#### [TASK OBJECTIVE]
Please format the lines of the records from the line containing "Click the Téléphone conducteur field" through the line containing "I will 545,152.", both included, as a JSON list of strings with one string per line and no blank lines.

#### [DATA SECTION]
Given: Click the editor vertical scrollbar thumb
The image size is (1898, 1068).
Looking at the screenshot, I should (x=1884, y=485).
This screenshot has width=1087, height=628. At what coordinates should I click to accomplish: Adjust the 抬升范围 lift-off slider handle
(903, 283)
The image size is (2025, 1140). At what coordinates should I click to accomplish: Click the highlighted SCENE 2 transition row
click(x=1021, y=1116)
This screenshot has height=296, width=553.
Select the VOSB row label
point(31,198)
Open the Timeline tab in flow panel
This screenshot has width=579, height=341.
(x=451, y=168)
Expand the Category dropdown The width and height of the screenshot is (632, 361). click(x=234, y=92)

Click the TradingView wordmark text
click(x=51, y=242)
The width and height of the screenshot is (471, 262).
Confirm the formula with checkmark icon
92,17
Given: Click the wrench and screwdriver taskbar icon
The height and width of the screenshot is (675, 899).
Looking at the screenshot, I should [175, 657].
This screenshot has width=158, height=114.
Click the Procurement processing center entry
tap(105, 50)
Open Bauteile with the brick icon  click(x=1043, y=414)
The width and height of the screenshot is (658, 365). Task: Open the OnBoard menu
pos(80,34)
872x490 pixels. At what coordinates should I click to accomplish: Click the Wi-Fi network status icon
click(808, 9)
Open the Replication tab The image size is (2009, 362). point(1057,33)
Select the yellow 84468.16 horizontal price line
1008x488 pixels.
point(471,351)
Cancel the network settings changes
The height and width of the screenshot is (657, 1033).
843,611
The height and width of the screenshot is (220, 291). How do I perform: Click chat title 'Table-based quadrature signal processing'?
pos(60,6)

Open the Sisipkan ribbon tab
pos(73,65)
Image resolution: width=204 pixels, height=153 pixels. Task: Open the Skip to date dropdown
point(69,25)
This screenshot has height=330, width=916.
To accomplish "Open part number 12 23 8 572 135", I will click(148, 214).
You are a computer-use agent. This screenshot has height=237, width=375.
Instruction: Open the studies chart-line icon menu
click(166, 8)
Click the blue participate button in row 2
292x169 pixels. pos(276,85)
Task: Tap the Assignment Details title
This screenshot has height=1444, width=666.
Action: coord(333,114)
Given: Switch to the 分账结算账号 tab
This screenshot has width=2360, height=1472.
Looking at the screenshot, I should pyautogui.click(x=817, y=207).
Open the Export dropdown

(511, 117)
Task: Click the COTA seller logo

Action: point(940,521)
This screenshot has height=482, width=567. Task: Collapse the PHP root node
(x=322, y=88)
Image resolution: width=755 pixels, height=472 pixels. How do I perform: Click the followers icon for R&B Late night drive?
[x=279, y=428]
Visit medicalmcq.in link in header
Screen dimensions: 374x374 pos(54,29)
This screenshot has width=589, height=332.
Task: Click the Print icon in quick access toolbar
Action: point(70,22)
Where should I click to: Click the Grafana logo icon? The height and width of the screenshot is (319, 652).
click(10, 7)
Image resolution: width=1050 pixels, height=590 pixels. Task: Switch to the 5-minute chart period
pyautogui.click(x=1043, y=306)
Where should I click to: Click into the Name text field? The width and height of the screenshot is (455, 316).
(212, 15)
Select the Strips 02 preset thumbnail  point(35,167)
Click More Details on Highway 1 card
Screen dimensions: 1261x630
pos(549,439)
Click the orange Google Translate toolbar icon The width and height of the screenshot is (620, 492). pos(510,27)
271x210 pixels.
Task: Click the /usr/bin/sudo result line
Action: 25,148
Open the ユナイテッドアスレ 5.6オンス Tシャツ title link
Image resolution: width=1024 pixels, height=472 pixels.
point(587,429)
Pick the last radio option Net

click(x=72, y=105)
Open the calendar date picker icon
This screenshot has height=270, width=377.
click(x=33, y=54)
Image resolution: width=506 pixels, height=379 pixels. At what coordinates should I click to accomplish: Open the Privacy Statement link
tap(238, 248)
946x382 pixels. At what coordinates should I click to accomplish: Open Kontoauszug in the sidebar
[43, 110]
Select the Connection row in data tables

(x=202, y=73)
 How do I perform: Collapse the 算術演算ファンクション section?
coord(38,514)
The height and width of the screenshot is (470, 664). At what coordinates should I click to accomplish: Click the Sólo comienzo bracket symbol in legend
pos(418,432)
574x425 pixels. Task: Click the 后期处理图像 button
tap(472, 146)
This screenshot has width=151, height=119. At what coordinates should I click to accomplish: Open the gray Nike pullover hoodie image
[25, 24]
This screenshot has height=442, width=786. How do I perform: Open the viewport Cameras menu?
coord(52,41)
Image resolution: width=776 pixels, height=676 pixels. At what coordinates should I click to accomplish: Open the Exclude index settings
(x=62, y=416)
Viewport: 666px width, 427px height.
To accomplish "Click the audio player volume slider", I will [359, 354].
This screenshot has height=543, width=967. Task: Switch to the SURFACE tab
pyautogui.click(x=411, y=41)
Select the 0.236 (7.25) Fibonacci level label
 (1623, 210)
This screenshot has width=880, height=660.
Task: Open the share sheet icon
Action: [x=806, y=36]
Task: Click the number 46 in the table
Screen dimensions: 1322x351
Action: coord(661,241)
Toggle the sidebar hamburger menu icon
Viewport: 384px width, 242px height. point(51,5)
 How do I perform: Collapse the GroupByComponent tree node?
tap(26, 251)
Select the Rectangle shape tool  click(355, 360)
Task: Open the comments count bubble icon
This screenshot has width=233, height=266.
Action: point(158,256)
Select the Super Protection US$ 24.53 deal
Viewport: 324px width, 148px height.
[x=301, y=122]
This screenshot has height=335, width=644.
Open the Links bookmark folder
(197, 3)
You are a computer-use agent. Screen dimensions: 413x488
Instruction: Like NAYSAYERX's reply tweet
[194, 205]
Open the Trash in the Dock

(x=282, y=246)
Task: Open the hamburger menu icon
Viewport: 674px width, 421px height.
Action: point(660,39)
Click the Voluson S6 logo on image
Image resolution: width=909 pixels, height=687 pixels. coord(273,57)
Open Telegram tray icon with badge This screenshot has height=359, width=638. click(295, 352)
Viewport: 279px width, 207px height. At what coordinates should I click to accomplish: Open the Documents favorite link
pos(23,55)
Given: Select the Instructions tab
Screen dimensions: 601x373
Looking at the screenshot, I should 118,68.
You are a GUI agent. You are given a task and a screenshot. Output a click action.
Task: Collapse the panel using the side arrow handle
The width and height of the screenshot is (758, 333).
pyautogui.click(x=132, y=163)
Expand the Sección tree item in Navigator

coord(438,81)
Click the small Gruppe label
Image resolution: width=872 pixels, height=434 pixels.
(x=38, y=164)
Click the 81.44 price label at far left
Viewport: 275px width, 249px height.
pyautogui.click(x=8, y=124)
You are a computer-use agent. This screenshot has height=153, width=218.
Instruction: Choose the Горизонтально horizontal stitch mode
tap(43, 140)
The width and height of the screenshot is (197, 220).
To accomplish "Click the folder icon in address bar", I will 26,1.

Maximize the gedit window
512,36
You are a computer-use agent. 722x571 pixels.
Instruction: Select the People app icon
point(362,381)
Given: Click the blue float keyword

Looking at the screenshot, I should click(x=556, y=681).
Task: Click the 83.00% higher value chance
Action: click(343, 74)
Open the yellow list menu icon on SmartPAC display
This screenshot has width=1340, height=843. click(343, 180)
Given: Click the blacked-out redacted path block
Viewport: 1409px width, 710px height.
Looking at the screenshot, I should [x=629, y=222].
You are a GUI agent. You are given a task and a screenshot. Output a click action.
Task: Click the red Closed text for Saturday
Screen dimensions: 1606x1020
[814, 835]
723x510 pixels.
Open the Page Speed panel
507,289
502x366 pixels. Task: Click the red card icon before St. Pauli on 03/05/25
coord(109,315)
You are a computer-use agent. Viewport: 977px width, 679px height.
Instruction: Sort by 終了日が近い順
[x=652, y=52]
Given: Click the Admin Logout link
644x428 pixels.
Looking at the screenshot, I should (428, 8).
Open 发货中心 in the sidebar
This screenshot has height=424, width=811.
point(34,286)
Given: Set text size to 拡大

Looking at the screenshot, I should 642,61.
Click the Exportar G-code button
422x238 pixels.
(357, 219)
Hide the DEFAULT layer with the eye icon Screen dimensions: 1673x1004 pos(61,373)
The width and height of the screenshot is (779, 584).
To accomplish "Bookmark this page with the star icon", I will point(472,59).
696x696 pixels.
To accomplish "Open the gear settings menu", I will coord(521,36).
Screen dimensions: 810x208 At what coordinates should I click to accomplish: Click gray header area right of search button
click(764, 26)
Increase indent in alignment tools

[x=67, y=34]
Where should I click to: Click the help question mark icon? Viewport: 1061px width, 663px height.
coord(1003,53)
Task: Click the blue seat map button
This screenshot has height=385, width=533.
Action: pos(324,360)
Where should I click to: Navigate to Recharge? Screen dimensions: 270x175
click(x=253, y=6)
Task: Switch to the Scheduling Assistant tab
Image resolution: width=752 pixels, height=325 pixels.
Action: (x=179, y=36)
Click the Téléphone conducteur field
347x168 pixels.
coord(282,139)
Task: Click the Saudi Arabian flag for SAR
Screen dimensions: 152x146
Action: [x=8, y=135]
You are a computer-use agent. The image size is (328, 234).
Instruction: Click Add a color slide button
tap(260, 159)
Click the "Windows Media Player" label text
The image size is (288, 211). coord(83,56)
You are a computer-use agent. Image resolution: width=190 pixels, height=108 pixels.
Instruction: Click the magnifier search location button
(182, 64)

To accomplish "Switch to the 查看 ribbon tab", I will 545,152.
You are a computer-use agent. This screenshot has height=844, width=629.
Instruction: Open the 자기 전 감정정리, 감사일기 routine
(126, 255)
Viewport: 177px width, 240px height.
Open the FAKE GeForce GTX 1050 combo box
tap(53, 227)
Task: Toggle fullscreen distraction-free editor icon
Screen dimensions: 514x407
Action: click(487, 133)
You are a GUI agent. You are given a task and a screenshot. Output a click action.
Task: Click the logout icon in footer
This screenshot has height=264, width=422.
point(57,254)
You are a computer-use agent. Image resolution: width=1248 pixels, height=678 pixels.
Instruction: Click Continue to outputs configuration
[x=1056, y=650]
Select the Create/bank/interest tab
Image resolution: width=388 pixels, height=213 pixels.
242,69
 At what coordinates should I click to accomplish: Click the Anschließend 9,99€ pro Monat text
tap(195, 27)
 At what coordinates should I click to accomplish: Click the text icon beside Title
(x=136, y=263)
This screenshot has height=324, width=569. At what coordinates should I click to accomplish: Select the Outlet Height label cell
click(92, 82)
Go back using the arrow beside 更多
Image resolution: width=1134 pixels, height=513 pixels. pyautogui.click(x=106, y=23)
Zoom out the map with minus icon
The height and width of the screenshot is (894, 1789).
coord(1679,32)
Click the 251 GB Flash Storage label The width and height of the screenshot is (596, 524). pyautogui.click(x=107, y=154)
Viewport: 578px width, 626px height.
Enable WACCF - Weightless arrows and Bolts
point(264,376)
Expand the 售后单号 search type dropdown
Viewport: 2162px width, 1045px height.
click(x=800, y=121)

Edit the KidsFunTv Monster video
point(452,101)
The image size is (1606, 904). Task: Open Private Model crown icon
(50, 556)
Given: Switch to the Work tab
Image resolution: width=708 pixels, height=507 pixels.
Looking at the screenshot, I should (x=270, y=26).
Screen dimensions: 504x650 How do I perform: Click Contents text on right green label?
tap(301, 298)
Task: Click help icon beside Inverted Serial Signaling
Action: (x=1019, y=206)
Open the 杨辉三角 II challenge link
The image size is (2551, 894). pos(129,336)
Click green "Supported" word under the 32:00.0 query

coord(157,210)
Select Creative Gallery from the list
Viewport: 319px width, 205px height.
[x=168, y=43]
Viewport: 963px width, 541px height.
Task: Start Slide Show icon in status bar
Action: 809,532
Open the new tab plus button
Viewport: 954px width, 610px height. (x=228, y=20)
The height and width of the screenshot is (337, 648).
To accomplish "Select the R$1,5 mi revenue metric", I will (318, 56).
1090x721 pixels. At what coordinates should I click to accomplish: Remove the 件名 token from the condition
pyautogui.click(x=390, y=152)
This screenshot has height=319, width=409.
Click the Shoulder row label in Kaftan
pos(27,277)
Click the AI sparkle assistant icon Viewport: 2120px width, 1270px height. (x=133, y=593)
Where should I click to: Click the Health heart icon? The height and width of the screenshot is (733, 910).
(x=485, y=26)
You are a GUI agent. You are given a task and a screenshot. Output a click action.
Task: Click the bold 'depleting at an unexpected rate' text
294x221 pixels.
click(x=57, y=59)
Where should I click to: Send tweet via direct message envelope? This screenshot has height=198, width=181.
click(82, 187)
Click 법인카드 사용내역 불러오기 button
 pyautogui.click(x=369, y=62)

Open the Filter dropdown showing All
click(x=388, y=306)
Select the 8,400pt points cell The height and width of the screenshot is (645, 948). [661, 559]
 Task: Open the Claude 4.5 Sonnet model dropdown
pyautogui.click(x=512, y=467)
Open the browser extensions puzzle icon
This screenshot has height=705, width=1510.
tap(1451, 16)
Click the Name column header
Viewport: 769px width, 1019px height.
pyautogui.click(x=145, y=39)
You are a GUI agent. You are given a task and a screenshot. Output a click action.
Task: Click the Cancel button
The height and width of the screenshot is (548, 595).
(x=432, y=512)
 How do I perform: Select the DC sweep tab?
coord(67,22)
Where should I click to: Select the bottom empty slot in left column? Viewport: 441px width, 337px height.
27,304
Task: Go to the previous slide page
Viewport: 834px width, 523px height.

#### [RESULT OF THIS TASK]
[
  "Click the Téléphone conducteur field",
  "347x168 pixels.",
  "coord(282,139)",
  "Task: Click the Saudi Arabian flag for SAR",
  "Screen dimensions: 152x146",
  "Action: [x=8, y=135]",
  "You are a computer-use agent. The image size is (328, 234).",
  "Instruction: Click Add a color slide button",
  "tap(260, 159)",
  "Click the \"Windows Media Player\" label text",
  "The image size is (288, 211). coord(83,56)",
  "You are a computer-use agent. Image resolution: width=190 pixels, height=108 pixels.",
  "Instruction: Click the magnifier search location button",
  "(182, 64)",
  "To accomplish \"Switch to the 查看 ribbon tab\", I will 545,152."
]